__EXERCISE MATERIAL__.

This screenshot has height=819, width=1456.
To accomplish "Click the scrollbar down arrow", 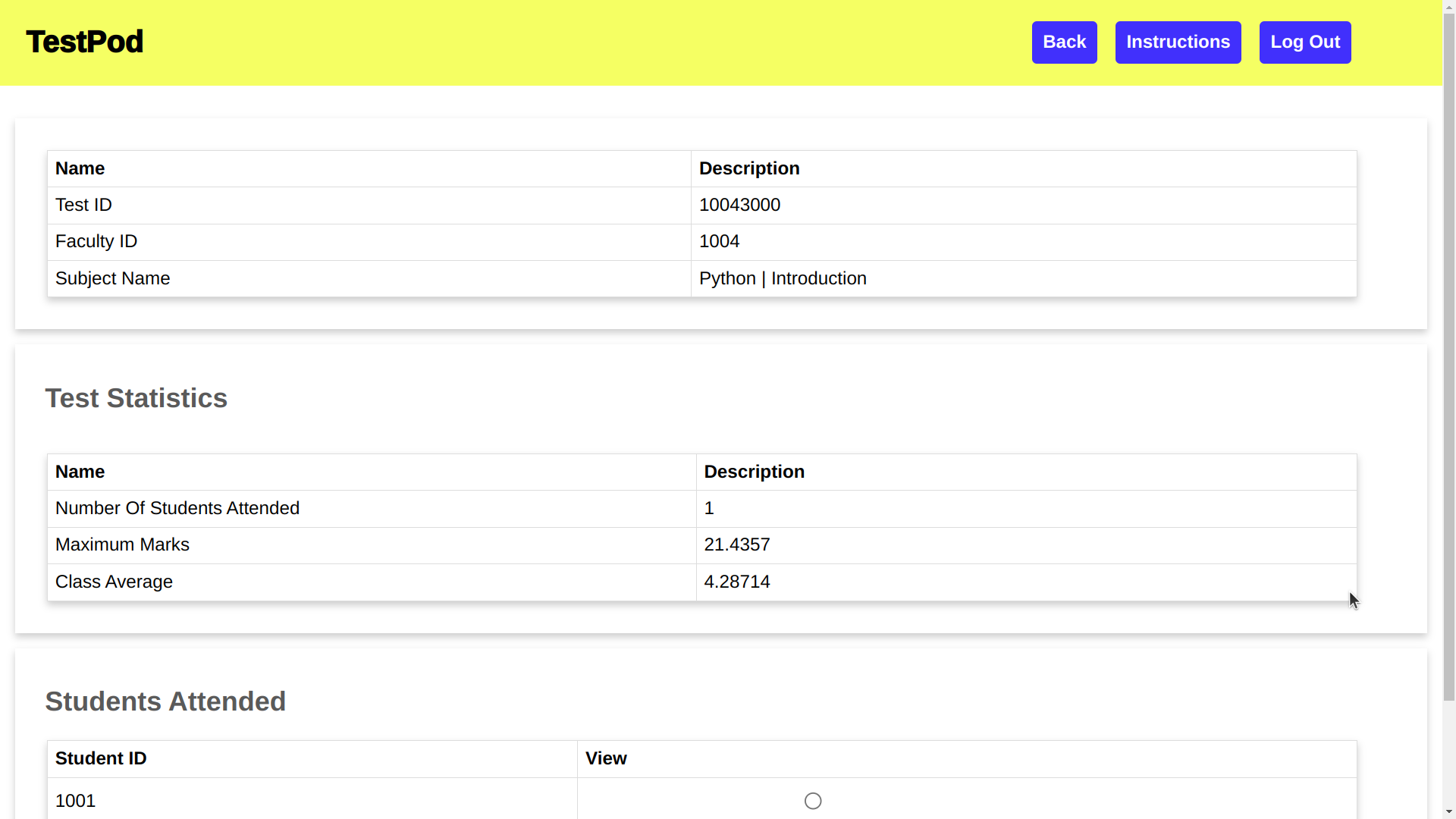I will pos(1449,812).
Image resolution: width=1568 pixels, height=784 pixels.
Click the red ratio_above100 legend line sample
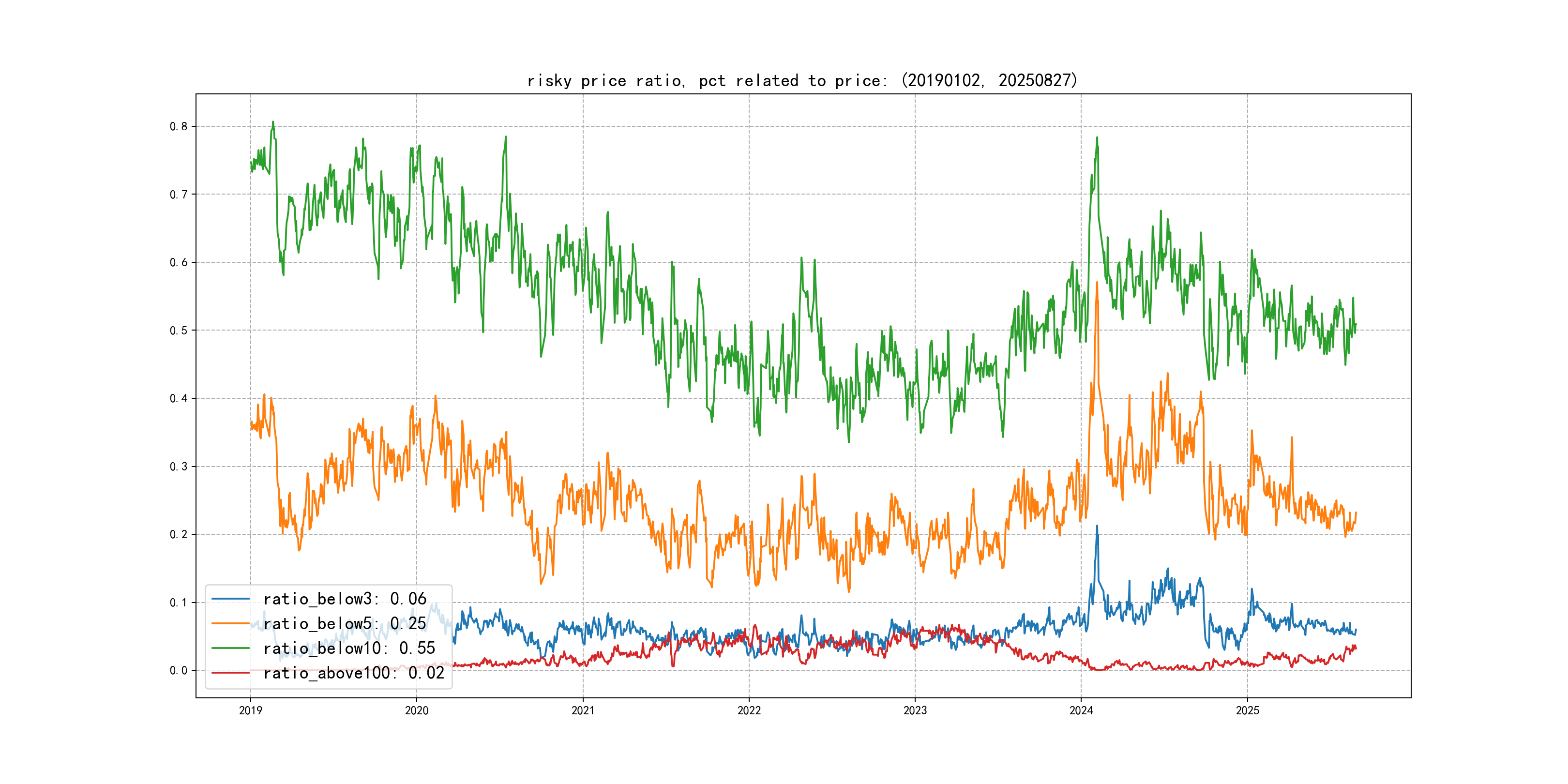[230, 673]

__WHAT IS BEING ASKED__.
All the lines that hold the word "height" must appear in the answer, copied from the records.

__REPLY TO THE EXERCISE__.
This screenshot has height=819, width=1456.
Image resolution: width=1568 pixels, height=784 pixels.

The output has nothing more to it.